I could never say I was a big fan of the Tories but I think Theresa May is quite impressive and when she says this country should work for all I really believe her.
Plus she’s got great taste in shoes.
She will do for me.
Is it just me or has anyone else noticed that the leader of the Lib Dems, Tim Farron, seems to need serious counselling before someone decides to have him sectioned?
When stamping his feet and whingeing about Prime Minister May’s speech on Brexit he is still in democratic denial on last year’s Brexit referendum vote outcome and what the British people voted for.
He seems to be no more than a hypocritical muppet and I suppose the madder he appears to be the more ‘Remoaner’ following he will accrue.
For his information the vote was 51.9 per cent to leave the EU with 48.1 per cent voting to stay.
A record number of people voted and a democratic result was achieved but of course democracy only counts for undemocratic people like Farron if results go their way.
South Lea Avenue, Hoyland, Barnsley, S74
The day the music died
On February 3 it will be 58 years since the death of Buddy Holly, Richie Valens and the Big Bopper. It is often referred to as the day that music died.
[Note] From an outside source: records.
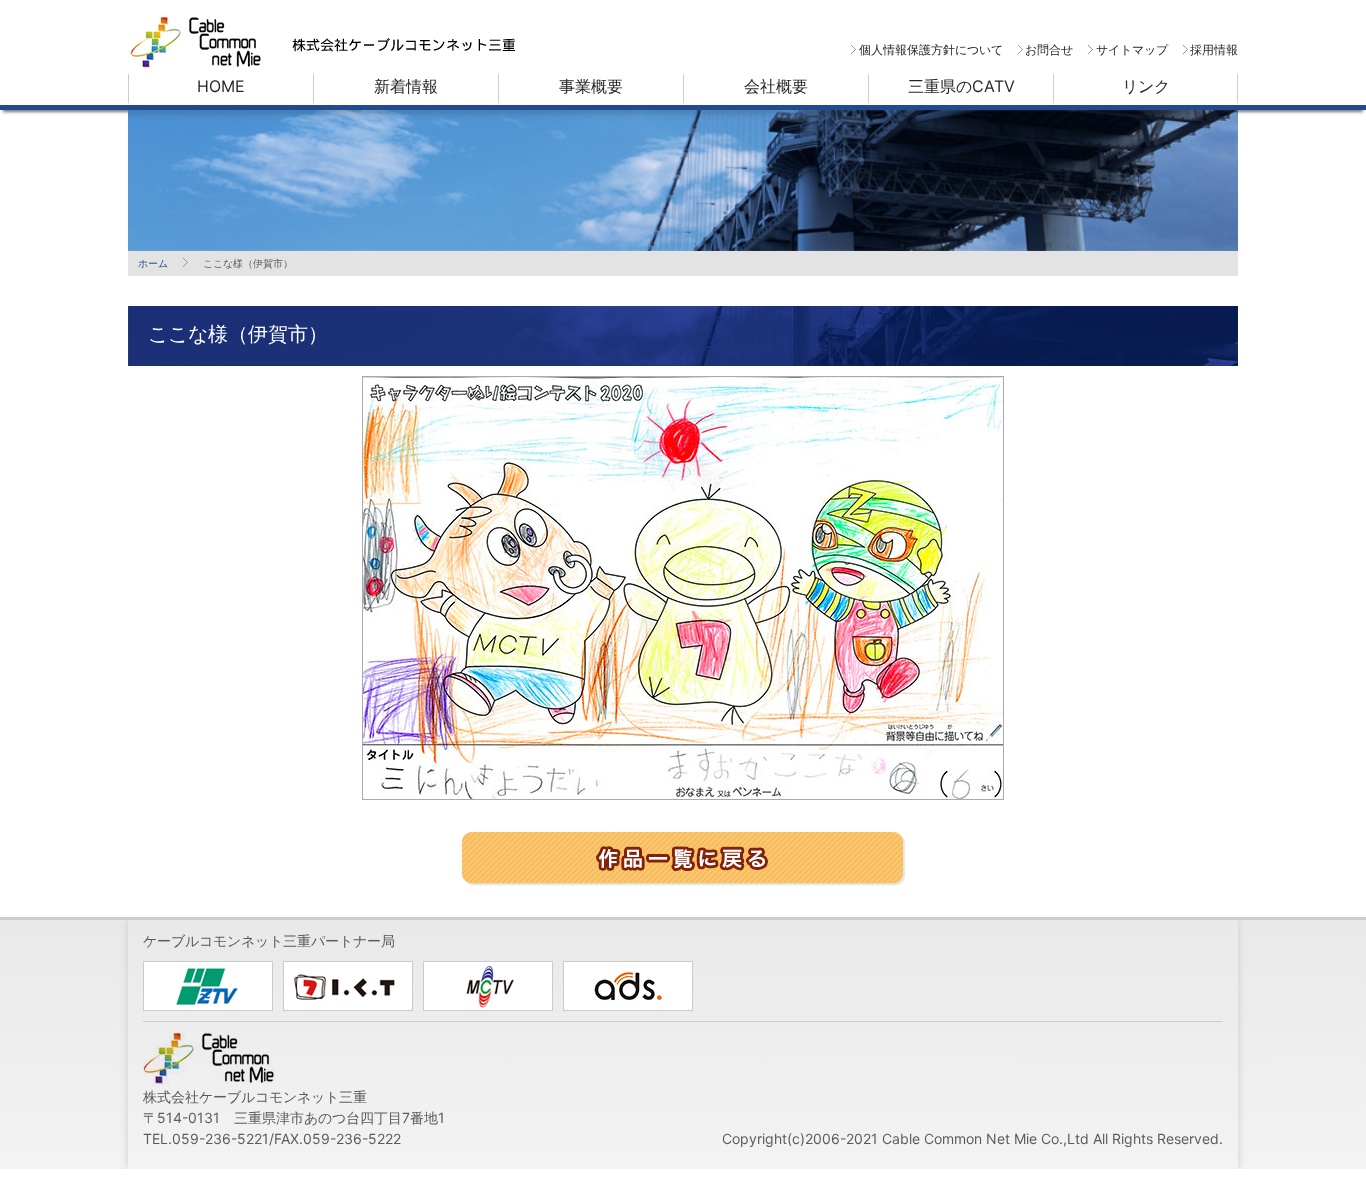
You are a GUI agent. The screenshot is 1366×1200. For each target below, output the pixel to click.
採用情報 (1214, 49)
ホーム (153, 263)
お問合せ (1049, 49)
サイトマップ (1131, 49)
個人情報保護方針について (930, 49)
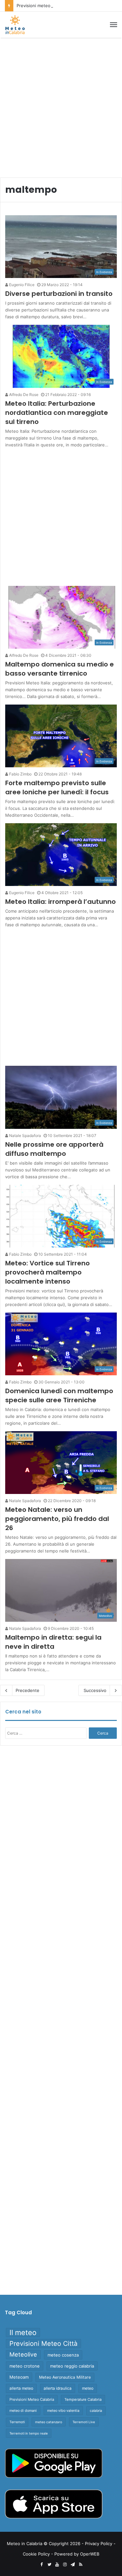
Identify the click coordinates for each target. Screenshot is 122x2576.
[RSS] (81, 2565)
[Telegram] (73, 2565)
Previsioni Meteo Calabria (31, 2399)
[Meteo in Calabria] (15, 24)
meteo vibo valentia (63, 2410)
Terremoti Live (84, 2422)
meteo (87, 2388)
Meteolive (23, 2354)
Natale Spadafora (24, 1135)
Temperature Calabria (83, 2399)
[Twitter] (49, 2565)
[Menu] (113, 25)
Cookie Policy (36, 2553)
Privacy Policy (98, 2543)
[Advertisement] (61, 105)
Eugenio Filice (21, 284)
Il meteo (22, 2332)
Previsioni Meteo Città (43, 2343)
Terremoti (17, 2422)
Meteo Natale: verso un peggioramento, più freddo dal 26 (57, 1518)
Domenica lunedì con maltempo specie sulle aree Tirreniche (59, 1395)
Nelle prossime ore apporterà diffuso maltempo (54, 1149)
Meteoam (19, 2377)
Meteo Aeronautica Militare (65, 2377)
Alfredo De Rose (23, 394)
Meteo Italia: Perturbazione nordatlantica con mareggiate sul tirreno (56, 412)
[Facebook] (42, 2565)
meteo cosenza (63, 2355)
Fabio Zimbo (20, 774)
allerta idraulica (58, 2388)
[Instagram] (65, 2565)
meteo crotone (24, 2366)
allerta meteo (21, 2388)
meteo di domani (23, 2410)
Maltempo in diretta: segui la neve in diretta (53, 1642)
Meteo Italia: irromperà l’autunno (60, 901)
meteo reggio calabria (72, 2366)
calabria (96, 2411)
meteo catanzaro (48, 2422)
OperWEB (89, 2553)
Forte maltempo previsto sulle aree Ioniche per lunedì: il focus (57, 787)
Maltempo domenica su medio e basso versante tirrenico (59, 669)
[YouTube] (57, 2565)
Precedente (27, 1690)
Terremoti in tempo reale (28, 2433)
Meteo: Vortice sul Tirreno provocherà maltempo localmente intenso (47, 1272)
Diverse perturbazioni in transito (59, 293)
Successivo (95, 1690)
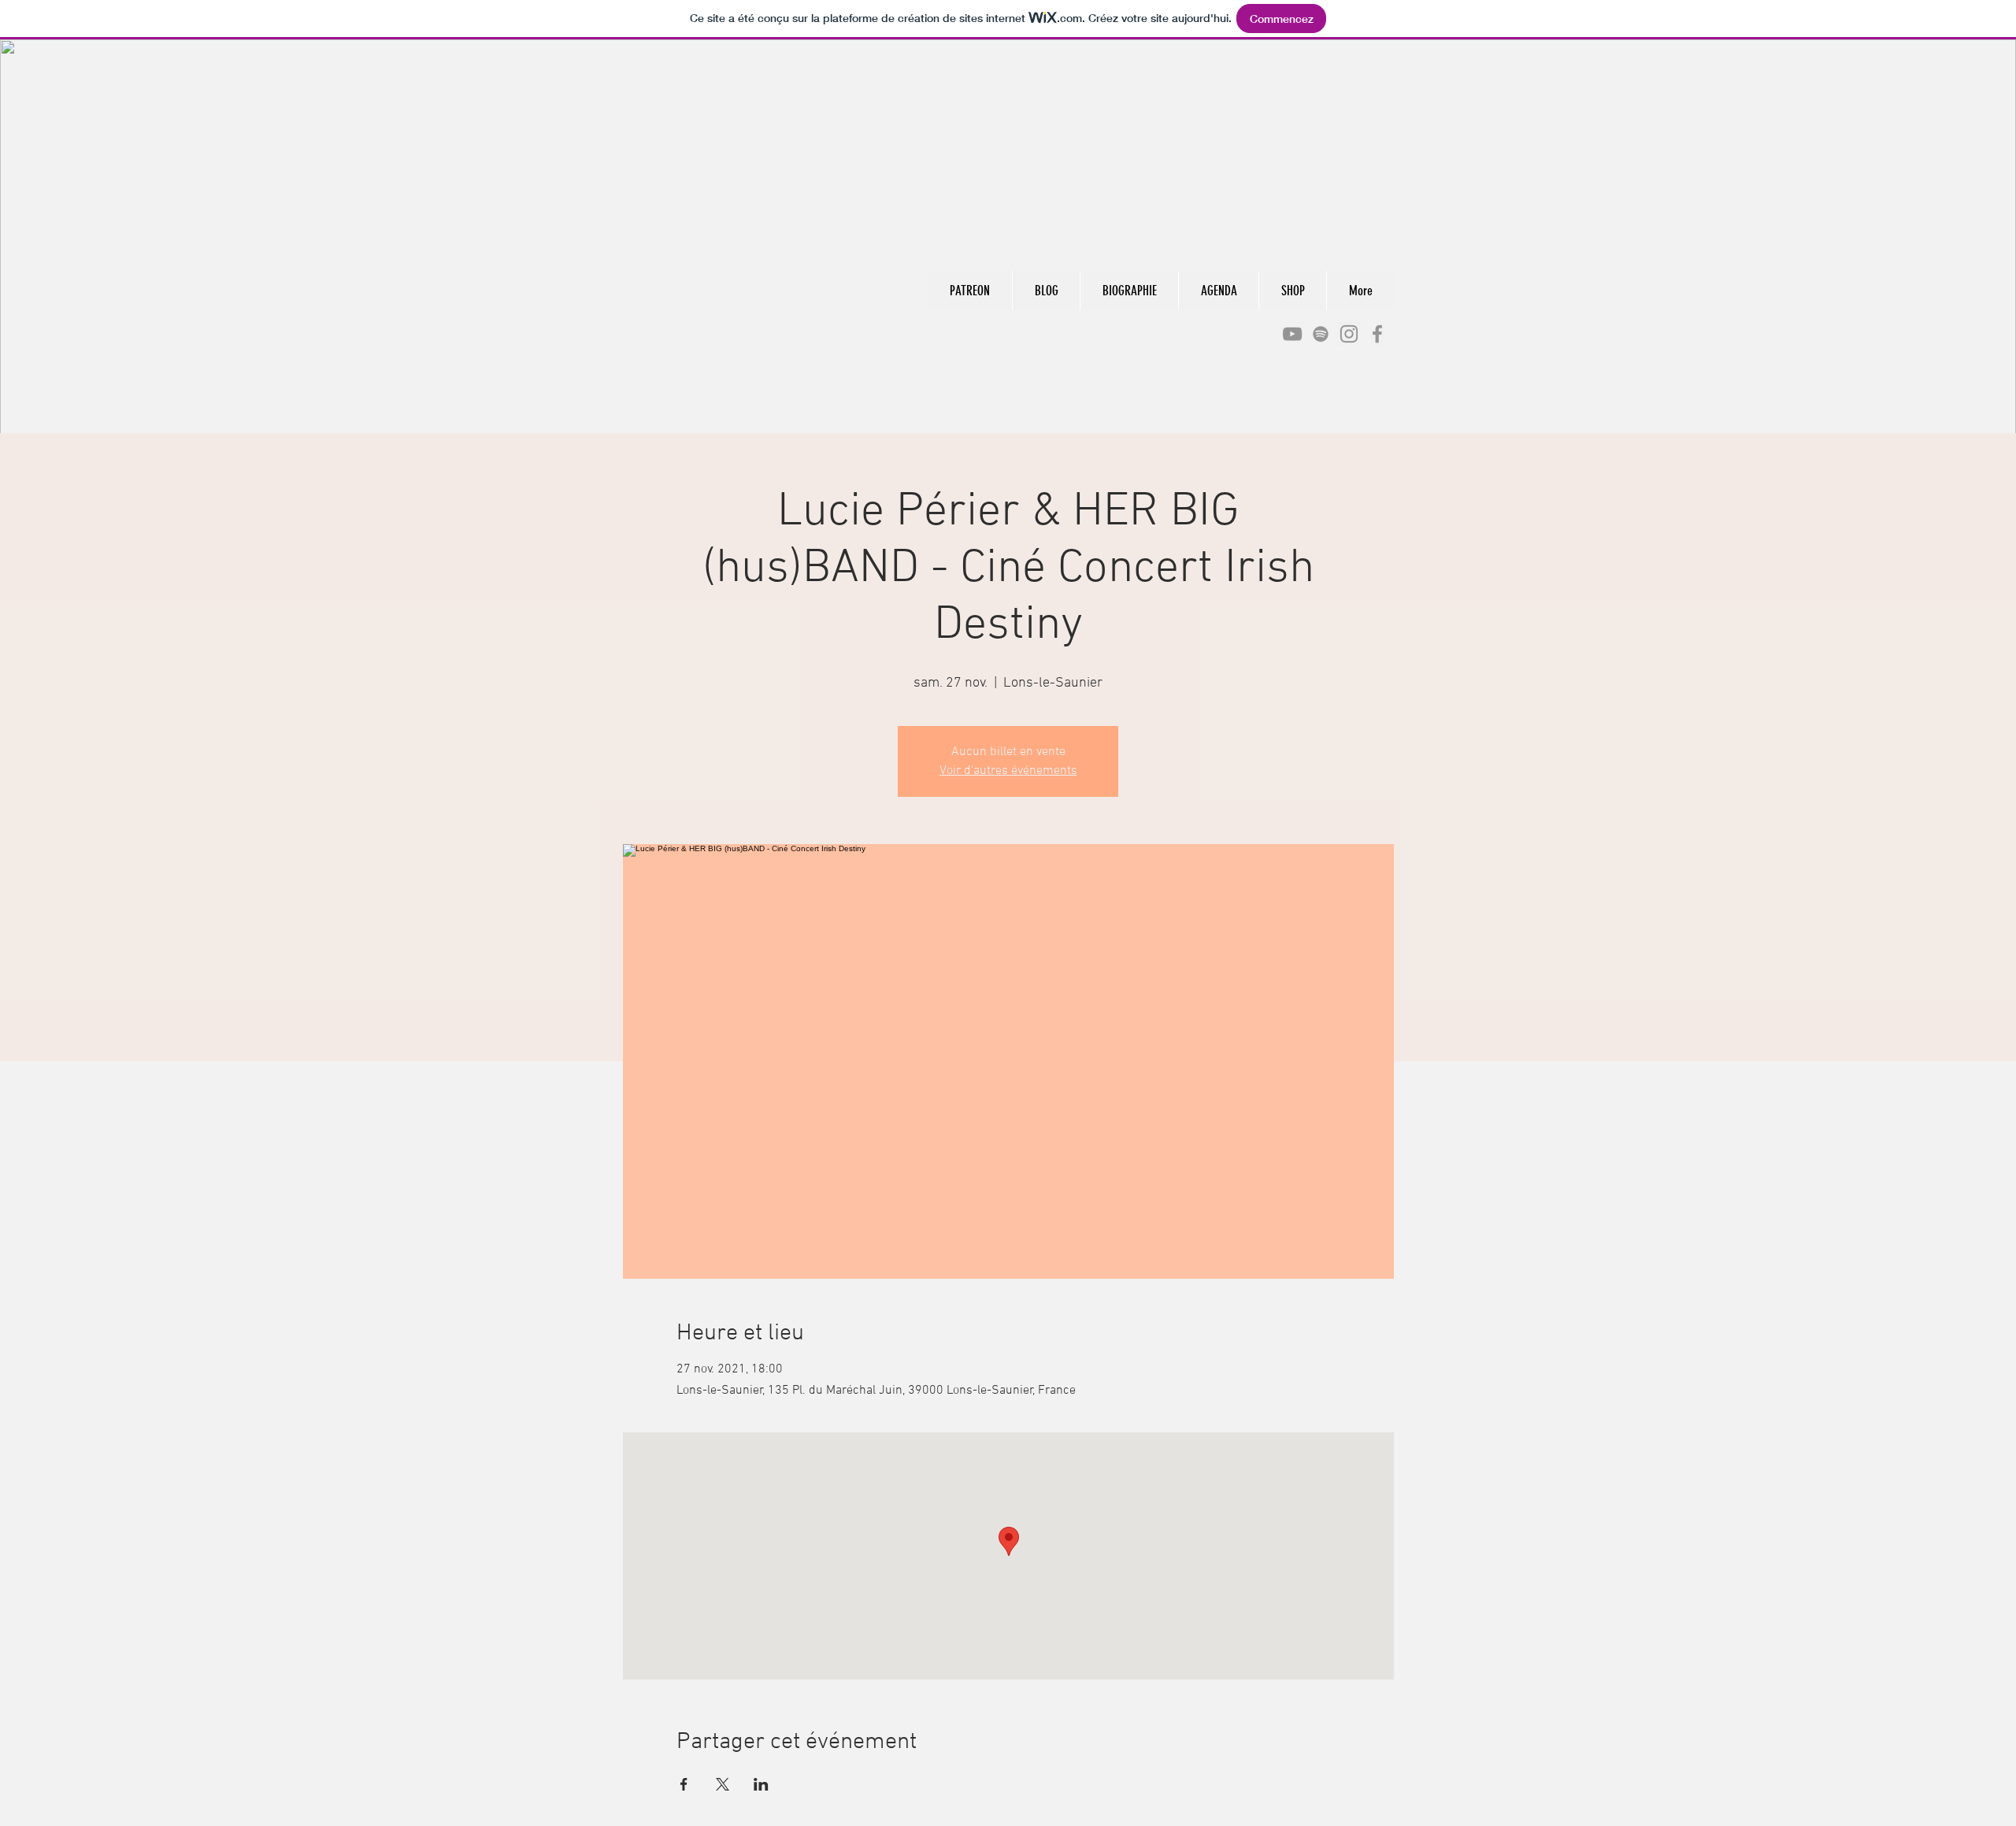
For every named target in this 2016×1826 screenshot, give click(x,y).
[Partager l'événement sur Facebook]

Back then most songs had a couple of verses combined with a chorus that were audibly sung. The lyrics didn’t always make sense but were catchy enough to sing along with.
As time progressed the chorus disappeared to be replaced with either one word or one phrase repeated incessantly.
The majority of performers have done this at some point.
Recently there was a rendition of Bring it Back in which the phrase is repeated 67 times. It appears that today’s record buyers are easily pleased.
There are no longer any instrumental recordings and the nearest I have heard to a “fun song” is Bruno Mars’ Lazy Song.
Thank goodness for the Fifties and Sixties.